Captivi i due, Avagliano e Sacco, quasi omonimi degli emigranti incompresi e sacrificati in guisa d’anarchici in quel d’Ammerica nel tempo che fu; l’uno psicopompo, l’altro bruto a tirar carretto; il primo sgasato, liso di giacchetta e di studi umanitari e sociali, occhialino ed amplia fronte; il secondo querulo, destrutturato, sessuomane e vitale, solcato nel viso da signo lineare e vermiglio, retaggio dei lustri popolari e contadini, grinza che non fa una piega e mai farà un Grinzane (ahimè, giammai) per la recherche simil-epistemiologica del co-abitante, co-emigrante, intellettual-pezzente-bohemien (Avagliano), ebbro d’ umana medietà, specchio sbreccato d’un borgesismo negletto e rifiutato, tanfo mitteleuropeo che gongola nell’analisi dell’altro, animale da varietà e diletto da entomologo domenicale, e s’approva nel scialacquar bicchieri e sfumacchiar pipette all’abbisogna, vecchi lazzi da radical-sciocco, ormai disperso nelle budella nerofumo di tubi fecali della metropoli nordica ed aliena, alienato a sua volta, in compagnia di colui che in terra natia sarebbe stato a sua volta un alieno, al minimo un barbaro.
 
Come graminacee made in sud, in cerca dell’ultimo raggio sull’ultima ruota del carro da giocare a bussolotto, migranti primitivi, lacerati dall’humus d’alta quota, dequotati a cocchi, bacilli, baccelli d’intestini inverecondi, estratti dalla nuda terra come parto ferale, lacerti estrapolati per innesto impossibile, l’uno e l’altro, rovesciati come calzoni a sbuffo, ante e retro di moneta che ha perso il conio, sul mercato dei rimpianti appassionati, del rimorso esiziale, umani troppo umani, cabaret in chiaroscuro, dove salvezza non v’è, se non nell’emulazione: da soma per l’operaio sanguigno e verace (Sacco), d’un sudaticcio bestiale, tensione muscolare verso una fuga a capicollo, al termine d’una notte arrendevole, solo accumulo-apprensione, di quattrini, mattoni, umori e tremori; da auto-commiserazione per l’intellettuale, grottesca maschera grondante di  fumus libertatis, coartazione a ripeter errori e stonature, voluttà e rappresentazione, ché dell’essere schiavi siam stanchi, in primis noi sudisti scarni e sfatti e sfiduciati.
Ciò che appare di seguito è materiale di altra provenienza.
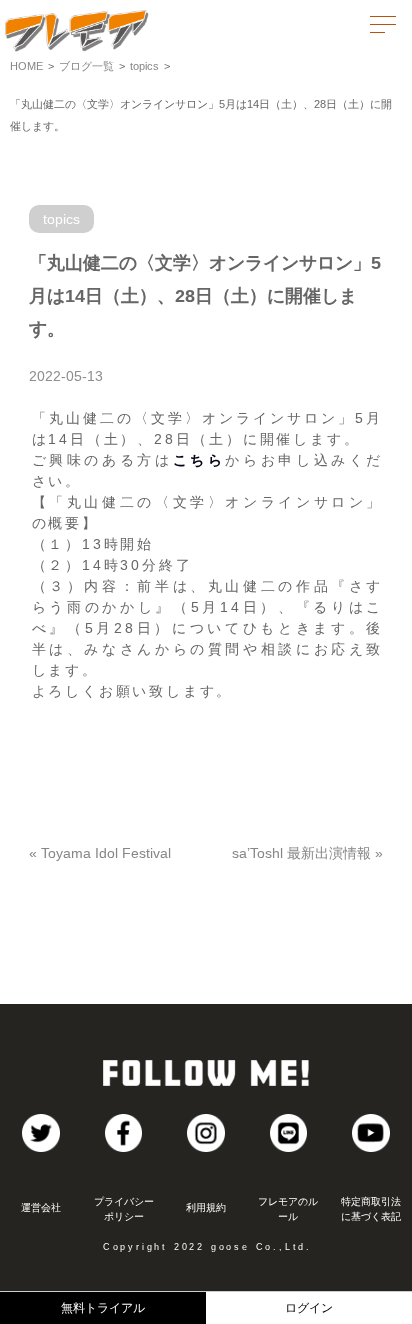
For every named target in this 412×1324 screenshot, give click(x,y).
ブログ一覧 (86, 66)
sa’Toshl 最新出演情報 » (307, 853)
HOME (26, 66)
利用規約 (206, 1207)
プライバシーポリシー (124, 1209)
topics (144, 66)
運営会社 (41, 1207)
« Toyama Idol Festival (100, 853)
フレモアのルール (288, 1209)
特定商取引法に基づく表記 (371, 1209)
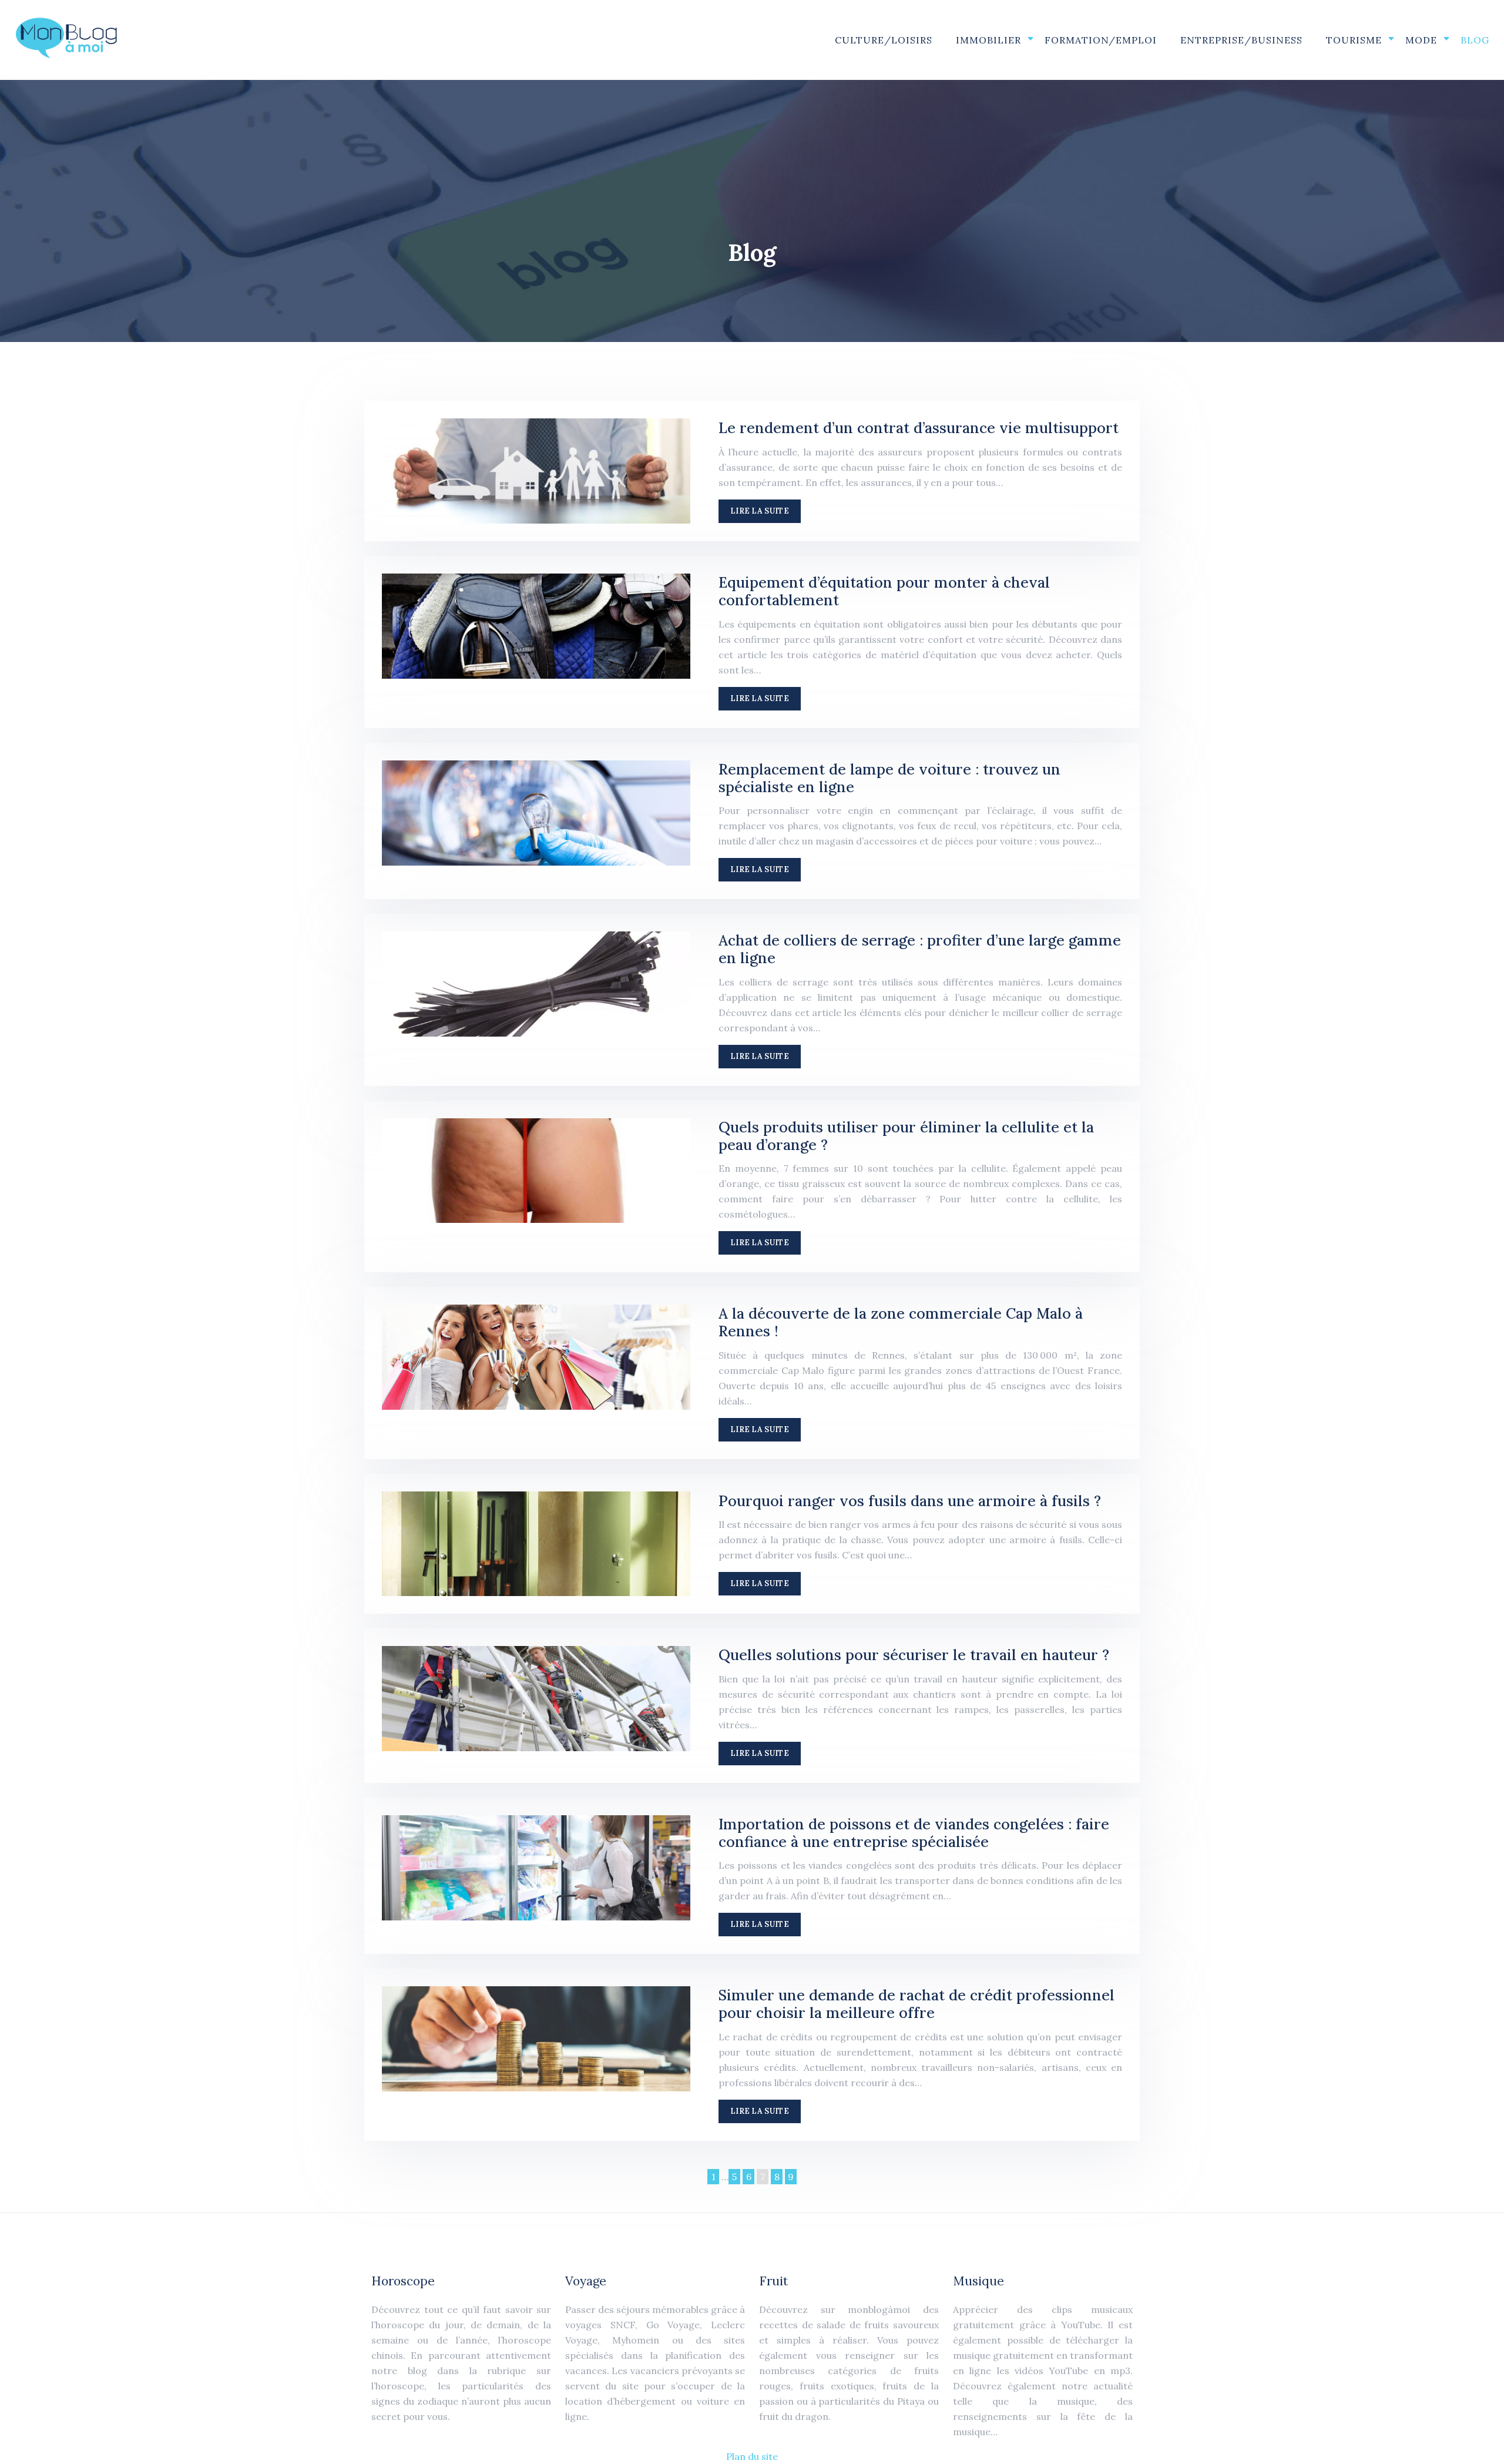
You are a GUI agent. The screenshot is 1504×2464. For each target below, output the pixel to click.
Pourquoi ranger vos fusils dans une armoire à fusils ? (910, 1500)
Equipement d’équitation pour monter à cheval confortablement (884, 591)
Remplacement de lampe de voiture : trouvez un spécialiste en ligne (889, 778)
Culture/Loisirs (883, 40)
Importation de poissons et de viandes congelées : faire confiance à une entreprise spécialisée (914, 1833)
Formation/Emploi (1101, 40)
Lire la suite (759, 511)
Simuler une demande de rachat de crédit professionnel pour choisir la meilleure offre (916, 2004)
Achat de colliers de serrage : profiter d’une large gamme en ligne (920, 949)
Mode (1421, 40)
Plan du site (752, 2456)
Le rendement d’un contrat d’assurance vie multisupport (919, 427)
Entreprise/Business (1241, 40)
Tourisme (1354, 40)
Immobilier (988, 40)
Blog (1475, 40)
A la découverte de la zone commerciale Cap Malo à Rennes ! (901, 1322)
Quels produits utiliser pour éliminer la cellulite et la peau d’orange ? (906, 1136)
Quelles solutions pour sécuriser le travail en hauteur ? (914, 1654)
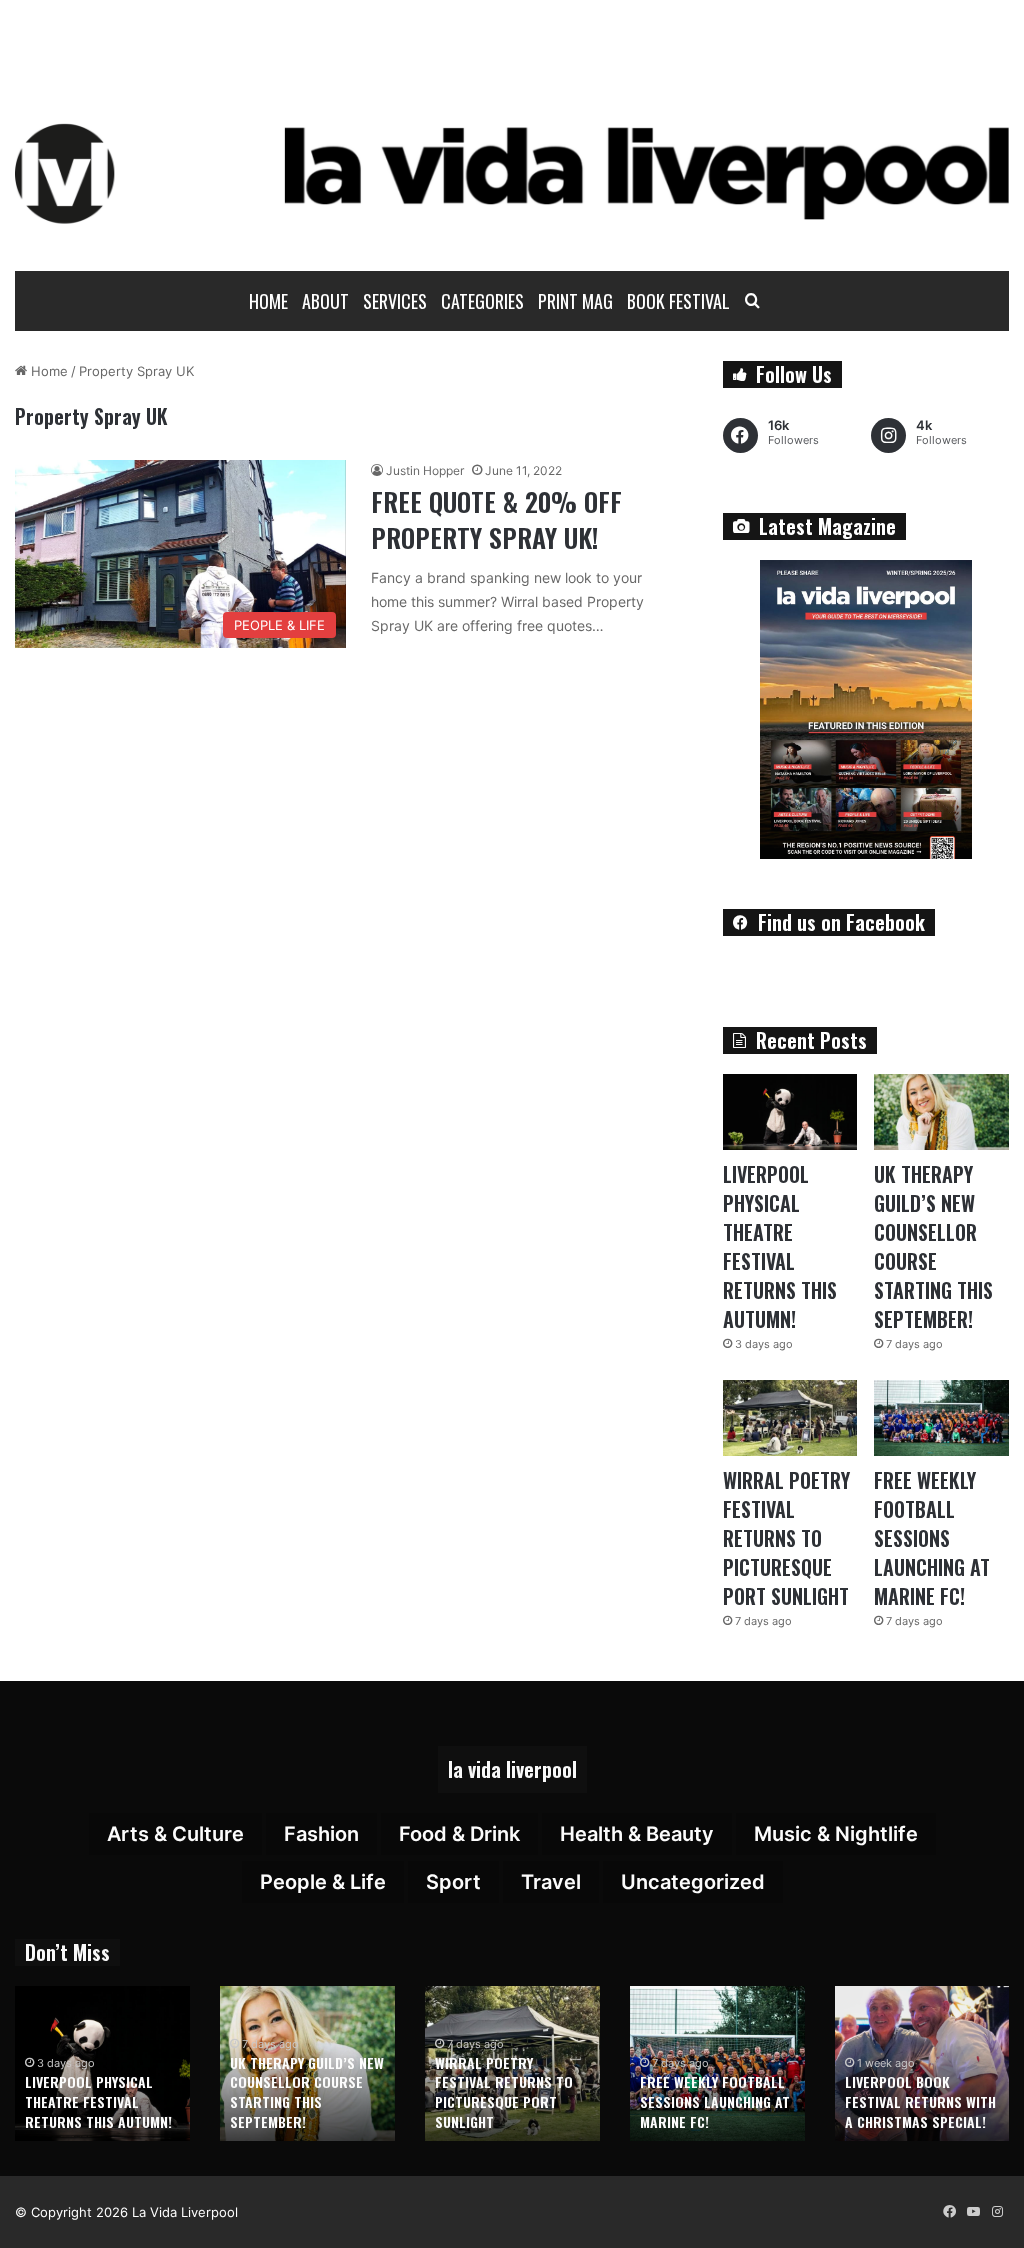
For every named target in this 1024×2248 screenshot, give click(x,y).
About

E dunque scappiamo, storniamo, sbandiamo, E-mi-gria-mo!

MrKozek, ottimo autore satirico, anti-socialista (in senso reale), ahinoi passato a peggior vita, denuda il pelo dei due omuncoli in scena, lasciando desnudo nell’occhio di bove il migrante-uomo a far da speculum per homines prosaici e crassi, giacchè l’unica via, se non per libertà, almeno sopravvivenza, è nell’iper-testualità dello spettacolo, nella fuga impossibile dal proprio vellicolo, nell’ allungo iper-cinetico che del perdente, lungi dal farne un vincente, ne rende almeno il lampo d’insoddisfazione, perché nella mancanza (questa si vitale) di rassegnazione risiede la gemma che dalle radici si espande, emigrante, al cospetto dell’estraneo mondo. Molto bravi i due attori, asciutta la regia di Lucio Allocca, al Theatre de Poche di sicuro cova, lucida e sfavilla, nuova perla.  Applausi.